Aim of the task ▸ An exact retyping of every record is required.

Saved data entries
=== Begin Enclosure ===

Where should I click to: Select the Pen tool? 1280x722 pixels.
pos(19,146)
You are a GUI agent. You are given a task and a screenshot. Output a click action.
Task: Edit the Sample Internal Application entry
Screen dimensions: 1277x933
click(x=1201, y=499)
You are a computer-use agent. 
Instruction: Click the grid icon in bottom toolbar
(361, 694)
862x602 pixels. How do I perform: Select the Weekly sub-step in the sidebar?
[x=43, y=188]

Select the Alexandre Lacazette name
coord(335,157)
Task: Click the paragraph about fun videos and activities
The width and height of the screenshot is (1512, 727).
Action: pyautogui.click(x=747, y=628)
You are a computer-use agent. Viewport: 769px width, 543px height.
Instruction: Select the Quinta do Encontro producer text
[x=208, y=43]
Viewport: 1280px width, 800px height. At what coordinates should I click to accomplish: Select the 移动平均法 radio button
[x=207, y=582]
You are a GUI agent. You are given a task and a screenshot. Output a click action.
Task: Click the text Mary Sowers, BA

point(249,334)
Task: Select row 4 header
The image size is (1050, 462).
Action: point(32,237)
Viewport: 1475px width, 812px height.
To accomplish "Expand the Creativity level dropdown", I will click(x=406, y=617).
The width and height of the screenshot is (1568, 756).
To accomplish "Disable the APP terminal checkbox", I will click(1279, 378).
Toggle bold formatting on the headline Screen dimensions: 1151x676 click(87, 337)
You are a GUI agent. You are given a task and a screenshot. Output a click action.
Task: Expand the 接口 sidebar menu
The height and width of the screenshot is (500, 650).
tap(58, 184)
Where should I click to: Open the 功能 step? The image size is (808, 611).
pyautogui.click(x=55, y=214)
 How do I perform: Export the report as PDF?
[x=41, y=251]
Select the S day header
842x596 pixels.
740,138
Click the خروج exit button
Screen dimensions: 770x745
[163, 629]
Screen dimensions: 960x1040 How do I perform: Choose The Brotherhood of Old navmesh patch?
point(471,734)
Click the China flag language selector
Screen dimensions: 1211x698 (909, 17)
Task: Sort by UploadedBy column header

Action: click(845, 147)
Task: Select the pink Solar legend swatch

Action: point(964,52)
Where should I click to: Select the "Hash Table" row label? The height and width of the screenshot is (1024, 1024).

=== End Enclosure ===

Response below ▸
Where should I click to: Select the Pen tool? 1280x722 pixels.
pos(19,146)
You are a GUI agent. You are given a task and a screenshot. Output a click action.
Task: Edit the Sample Internal Application entry
Screen dimensions: 1277x933
click(x=1201, y=499)
You are a computer-use agent. 
Instruction: Click the grid icon in bottom toolbar
(361, 694)
862x602 pixels. How do I perform: Select the Weekly sub-step in the sidebar?
[x=43, y=188]

Select the Alexandre Lacazette name
coord(335,157)
Task: Click the paragraph about fun videos and activities
The width and height of the screenshot is (1512, 727).
Action: pyautogui.click(x=747, y=628)
You are a computer-use agent. Viewport: 769px width, 543px height.
Instruction: Select the Quinta do Encontro producer text
[x=208, y=43]
Viewport: 1280px width, 800px height. At what coordinates should I click to accomplish: Select the 移动平均法 radio button
[x=207, y=582]
You are a GUI agent. You are given a task and a screenshot. Output a click action.
Task: Click the text Mary Sowers, BA

point(249,334)
Task: Select row 4 header
The image size is (1050, 462).
Action: point(32,237)
Viewport: 1475px width, 812px height.
To accomplish "Expand the Creativity level dropdown", I will click(x=406, y=617).
The width and height of the screenshot is (1568, 756).
To accomplish "Disable the APP terminal checkbox", I will click(1279, 378).
Toggle bold formatting on the headline Screen dimensions: 1151x676 click(87, 337)
You are a GUI agent. You are given a task and a screenshot. Output a click action.
Task: Expand the 接口 sidebar menu
The height and width of the screenshot is (500, 650).
tap(58, 184)
Where should I click to: Open the 功能 step? The image size is (808, 611).
pyautogui.click(x=55, y=214)
 How do I perform: Export the report as PDF?
[x=41, y=251]
Select the S day header
842x596 pixels.
740,138
Click the خروج exit button
Screen dimensions: 770x745
[163, 629]
Screen dimensions: 960x1040 How do I perform: Choose The Brotherhood of Old navmesh patch?
point(471,734)
Click the China flag language selector
Screen dimensions: 1211x698 (909, 17)
Task: Sort by UploadedBy column header

Action: click(845, 147)
Task: Select the pink Solar legend swatch

Action: point(964,52)
Where should I click to: Select the "Hash Table" row label? The height and width of the screenshot is (1024, 1024).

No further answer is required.